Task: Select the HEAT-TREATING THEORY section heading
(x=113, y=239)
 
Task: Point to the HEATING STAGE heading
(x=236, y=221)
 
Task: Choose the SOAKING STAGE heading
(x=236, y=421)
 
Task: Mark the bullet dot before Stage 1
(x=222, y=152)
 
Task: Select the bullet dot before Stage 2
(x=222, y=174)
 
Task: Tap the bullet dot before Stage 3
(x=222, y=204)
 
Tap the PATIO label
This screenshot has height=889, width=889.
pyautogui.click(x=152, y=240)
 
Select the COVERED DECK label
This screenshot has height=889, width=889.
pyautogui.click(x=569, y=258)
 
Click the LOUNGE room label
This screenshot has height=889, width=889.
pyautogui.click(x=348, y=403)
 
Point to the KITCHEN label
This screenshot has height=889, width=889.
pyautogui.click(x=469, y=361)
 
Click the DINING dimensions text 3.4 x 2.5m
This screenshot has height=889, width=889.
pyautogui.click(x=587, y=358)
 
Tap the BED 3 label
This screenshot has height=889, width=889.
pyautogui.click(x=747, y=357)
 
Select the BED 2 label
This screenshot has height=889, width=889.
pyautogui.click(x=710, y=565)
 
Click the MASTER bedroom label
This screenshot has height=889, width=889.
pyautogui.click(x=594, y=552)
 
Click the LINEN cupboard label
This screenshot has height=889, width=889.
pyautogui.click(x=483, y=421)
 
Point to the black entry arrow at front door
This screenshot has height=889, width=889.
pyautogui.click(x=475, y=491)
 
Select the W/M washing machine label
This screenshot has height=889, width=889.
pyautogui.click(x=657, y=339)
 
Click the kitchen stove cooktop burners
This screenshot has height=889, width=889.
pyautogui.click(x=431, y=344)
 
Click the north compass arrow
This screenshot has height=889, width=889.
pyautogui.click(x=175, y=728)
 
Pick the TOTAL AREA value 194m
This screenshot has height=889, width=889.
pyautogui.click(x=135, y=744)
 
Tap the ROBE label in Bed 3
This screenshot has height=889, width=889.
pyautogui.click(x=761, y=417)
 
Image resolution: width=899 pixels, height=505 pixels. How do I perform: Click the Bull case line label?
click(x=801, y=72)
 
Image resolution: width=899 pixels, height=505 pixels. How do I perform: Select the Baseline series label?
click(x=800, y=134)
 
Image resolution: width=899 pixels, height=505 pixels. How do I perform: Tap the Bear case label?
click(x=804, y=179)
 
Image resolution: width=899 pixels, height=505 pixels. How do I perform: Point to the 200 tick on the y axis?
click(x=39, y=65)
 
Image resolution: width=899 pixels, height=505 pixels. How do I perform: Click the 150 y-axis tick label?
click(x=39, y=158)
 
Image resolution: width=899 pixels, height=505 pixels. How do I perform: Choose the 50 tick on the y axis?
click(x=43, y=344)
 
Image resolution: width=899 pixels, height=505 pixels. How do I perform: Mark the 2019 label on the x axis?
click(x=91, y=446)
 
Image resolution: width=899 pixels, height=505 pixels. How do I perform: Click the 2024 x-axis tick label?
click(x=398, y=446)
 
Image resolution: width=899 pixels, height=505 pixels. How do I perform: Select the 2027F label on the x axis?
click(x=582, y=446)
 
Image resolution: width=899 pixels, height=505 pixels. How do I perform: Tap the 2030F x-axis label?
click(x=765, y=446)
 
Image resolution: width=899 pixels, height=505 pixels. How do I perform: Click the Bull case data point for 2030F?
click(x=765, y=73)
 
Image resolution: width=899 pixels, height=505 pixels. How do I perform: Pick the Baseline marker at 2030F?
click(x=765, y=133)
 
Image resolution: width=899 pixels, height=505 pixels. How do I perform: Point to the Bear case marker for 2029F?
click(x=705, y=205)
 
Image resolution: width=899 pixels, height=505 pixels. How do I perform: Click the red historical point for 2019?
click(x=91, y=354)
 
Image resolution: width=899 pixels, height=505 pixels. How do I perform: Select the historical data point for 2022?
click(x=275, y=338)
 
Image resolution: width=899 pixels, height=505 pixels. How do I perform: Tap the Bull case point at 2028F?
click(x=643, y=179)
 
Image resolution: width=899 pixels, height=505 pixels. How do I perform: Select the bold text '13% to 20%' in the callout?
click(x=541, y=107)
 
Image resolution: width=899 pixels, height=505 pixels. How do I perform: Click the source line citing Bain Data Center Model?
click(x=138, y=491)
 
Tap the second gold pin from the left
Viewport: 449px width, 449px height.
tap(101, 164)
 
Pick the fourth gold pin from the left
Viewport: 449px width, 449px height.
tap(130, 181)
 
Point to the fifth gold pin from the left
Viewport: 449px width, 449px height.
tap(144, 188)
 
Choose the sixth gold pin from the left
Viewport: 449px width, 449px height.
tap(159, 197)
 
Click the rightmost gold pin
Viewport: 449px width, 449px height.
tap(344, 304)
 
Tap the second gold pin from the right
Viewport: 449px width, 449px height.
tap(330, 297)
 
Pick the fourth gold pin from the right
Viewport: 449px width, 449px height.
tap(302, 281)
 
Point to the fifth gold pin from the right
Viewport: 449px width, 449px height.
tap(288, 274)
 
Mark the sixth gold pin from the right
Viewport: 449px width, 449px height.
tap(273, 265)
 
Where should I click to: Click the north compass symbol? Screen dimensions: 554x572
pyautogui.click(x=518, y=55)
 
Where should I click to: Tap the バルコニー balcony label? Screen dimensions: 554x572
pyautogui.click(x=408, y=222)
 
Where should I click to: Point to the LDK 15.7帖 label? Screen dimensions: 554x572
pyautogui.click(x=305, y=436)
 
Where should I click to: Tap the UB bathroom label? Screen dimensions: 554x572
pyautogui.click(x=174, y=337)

******************************

**TASK**
Find each line in the rows above that contains the word "dimensions" and copy those lines out in full. Match upper and lower case exactly.

**RESPONSE**
Click the DINING dimensions text 3.4 x 2.5m
Where should I click to: Click the north compass symbol? Screen dimensions: 554x572
Where should I click to: Tap the バルコニー balcony label? Screen dimensions: 554x572
Where should I click to: Point to the LDK 15.7帖 label? Screen dimensions: 554x572
Where should I click to: Tap the UB bathroom label? Screen dimensions: 554x572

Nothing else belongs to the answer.